[Stored data]
########
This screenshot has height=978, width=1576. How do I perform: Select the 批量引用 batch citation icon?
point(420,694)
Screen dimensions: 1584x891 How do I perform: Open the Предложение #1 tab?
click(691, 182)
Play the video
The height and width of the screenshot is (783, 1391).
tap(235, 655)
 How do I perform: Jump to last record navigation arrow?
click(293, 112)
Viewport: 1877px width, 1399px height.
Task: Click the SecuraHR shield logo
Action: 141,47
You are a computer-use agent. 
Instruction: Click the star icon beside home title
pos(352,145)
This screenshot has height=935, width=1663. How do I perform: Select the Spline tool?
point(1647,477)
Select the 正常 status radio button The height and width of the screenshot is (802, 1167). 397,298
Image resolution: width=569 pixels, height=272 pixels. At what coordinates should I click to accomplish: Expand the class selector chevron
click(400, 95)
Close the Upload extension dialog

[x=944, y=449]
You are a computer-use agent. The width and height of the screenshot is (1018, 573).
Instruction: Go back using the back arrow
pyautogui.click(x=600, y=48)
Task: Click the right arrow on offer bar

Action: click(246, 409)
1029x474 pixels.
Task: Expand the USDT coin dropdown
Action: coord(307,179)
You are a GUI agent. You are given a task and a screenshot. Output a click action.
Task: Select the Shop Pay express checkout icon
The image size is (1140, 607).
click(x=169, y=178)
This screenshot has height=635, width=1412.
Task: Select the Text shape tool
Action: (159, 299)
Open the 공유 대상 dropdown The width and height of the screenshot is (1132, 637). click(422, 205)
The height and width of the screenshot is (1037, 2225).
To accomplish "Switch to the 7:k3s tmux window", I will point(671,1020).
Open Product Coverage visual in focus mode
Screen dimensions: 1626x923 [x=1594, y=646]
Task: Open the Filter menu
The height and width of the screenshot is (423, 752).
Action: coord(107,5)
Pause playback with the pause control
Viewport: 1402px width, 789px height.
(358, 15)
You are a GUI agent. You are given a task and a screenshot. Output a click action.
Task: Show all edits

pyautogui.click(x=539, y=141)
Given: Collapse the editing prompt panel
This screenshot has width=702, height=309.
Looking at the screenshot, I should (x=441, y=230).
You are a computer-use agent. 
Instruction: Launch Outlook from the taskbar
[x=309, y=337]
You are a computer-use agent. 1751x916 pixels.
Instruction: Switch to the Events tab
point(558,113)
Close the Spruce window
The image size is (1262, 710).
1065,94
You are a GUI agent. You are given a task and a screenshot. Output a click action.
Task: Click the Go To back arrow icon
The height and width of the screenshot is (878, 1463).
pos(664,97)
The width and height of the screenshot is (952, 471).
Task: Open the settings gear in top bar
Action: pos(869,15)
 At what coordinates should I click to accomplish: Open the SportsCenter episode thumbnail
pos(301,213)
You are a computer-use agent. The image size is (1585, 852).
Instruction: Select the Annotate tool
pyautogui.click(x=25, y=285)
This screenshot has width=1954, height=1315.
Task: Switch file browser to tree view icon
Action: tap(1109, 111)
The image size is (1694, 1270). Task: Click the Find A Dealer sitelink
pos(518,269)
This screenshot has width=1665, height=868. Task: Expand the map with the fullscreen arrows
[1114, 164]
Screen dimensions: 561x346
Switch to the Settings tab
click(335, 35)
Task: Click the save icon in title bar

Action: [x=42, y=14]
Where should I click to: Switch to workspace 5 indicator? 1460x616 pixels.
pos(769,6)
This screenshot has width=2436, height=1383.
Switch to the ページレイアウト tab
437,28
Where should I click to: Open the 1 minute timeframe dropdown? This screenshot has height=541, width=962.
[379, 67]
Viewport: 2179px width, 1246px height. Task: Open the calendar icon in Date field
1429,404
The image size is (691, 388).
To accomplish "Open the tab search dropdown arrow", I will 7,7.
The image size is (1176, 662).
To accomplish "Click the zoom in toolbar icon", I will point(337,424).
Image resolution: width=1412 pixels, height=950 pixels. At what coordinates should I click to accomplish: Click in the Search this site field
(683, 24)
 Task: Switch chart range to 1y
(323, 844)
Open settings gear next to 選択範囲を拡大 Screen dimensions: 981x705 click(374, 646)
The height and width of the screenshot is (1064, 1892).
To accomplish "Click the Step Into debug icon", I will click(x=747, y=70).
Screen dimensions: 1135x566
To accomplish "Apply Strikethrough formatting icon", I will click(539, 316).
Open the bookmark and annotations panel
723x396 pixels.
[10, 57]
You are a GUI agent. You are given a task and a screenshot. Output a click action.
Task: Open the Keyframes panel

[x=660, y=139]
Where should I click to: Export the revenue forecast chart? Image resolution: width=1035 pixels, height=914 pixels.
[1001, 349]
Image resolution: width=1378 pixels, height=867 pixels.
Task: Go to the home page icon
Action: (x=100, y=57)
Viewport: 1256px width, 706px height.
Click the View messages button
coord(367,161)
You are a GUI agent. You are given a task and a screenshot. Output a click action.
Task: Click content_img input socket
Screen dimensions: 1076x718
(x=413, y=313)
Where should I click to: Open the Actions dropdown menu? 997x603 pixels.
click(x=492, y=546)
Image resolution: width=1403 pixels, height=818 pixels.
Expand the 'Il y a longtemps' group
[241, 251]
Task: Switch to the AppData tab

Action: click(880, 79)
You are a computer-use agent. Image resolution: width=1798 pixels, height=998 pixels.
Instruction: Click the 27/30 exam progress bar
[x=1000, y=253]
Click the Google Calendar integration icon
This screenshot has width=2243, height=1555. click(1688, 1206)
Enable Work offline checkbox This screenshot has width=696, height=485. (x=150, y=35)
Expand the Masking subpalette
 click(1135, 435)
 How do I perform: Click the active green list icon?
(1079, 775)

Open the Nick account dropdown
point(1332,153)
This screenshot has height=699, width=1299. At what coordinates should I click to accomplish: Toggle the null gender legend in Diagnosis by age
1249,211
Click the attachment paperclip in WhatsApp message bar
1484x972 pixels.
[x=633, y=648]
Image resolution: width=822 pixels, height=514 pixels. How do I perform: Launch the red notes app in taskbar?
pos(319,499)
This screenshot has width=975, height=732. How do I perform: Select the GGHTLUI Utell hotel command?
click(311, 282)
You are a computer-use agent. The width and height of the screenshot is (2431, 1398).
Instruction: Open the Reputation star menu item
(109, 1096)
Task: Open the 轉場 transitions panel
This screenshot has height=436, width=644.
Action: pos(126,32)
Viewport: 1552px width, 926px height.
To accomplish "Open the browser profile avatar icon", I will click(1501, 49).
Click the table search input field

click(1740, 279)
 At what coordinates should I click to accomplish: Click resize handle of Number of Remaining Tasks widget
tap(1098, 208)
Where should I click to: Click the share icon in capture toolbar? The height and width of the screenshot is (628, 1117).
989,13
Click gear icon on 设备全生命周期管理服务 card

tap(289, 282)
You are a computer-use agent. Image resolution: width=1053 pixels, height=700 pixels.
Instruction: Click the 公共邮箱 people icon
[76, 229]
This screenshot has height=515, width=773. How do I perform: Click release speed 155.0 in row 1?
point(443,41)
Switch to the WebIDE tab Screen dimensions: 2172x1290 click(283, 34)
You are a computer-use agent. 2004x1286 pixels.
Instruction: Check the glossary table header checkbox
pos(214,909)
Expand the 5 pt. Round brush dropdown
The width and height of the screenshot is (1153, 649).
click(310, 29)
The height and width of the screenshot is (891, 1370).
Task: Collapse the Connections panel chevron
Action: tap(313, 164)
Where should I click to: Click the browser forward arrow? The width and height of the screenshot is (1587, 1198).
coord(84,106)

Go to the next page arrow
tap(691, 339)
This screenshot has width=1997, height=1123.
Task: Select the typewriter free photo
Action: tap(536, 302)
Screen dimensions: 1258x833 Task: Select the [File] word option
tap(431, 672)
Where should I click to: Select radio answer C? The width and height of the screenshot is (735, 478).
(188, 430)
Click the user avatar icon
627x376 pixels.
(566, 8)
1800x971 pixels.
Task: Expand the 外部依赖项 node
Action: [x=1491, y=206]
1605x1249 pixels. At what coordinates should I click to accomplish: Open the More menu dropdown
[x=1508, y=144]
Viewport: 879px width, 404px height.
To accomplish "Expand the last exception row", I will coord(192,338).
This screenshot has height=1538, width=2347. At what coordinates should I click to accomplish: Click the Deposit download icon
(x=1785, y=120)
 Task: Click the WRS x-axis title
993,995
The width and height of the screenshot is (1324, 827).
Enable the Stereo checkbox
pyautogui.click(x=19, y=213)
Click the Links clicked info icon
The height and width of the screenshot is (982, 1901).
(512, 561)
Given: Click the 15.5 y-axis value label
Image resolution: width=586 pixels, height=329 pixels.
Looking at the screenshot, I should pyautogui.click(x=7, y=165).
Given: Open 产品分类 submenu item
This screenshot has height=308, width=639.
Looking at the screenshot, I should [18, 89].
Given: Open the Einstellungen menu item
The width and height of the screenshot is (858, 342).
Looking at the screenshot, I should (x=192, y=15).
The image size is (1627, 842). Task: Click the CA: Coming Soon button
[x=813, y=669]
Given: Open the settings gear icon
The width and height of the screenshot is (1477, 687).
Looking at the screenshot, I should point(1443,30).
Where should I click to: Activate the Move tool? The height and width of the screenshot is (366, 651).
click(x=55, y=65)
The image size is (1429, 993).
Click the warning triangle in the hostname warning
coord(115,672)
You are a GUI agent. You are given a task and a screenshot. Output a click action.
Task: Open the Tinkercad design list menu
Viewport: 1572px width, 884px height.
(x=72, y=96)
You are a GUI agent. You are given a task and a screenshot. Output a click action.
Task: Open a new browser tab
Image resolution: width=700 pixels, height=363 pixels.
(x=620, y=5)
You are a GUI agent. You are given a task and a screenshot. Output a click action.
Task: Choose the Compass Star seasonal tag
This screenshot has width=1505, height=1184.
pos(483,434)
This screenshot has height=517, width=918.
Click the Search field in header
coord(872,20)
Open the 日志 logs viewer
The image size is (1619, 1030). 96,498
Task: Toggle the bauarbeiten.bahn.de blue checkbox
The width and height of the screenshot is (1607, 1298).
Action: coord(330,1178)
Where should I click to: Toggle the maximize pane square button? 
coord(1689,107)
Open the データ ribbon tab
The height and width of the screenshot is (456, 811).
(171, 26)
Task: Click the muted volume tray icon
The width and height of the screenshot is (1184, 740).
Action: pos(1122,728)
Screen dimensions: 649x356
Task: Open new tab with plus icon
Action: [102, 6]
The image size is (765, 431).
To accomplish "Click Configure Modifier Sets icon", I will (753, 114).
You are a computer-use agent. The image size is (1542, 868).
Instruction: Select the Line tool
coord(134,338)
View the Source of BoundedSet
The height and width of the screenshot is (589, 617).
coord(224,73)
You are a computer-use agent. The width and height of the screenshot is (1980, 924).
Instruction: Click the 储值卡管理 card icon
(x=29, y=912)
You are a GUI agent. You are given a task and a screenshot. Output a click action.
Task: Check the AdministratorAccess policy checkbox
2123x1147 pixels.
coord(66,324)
########
Action item: Your answer must consist solely of the lines above between the line holding "This screenshot has height=436, width=644." and the line holding "You are a computer-use agent. Image resolution: width=1053", inclusive, copied exactly.

Written response:
This screenshot has height=436, width=644.
Action: pos(126,32)
Viewport: 1552px width, 926px height.
To accomplish "Open the browser profile avatar icon", I will click(1501, 49).
Click the table search input field

click(1740, 279)
 At what coordinates should I click to accomplish: Click resize handle of Number of Remaining Tasks widget
tap(1098, 208)
Where should I click to: Click the share icon in capture toolbar? The height and width of the screenshot is (628, 1117).
989,13
Click gear icon on 设备全生命周期管理服务 card

tap(289, 282)
You are a computer-use agent. Image resolution: width=1053 pixels, height=700 pixels.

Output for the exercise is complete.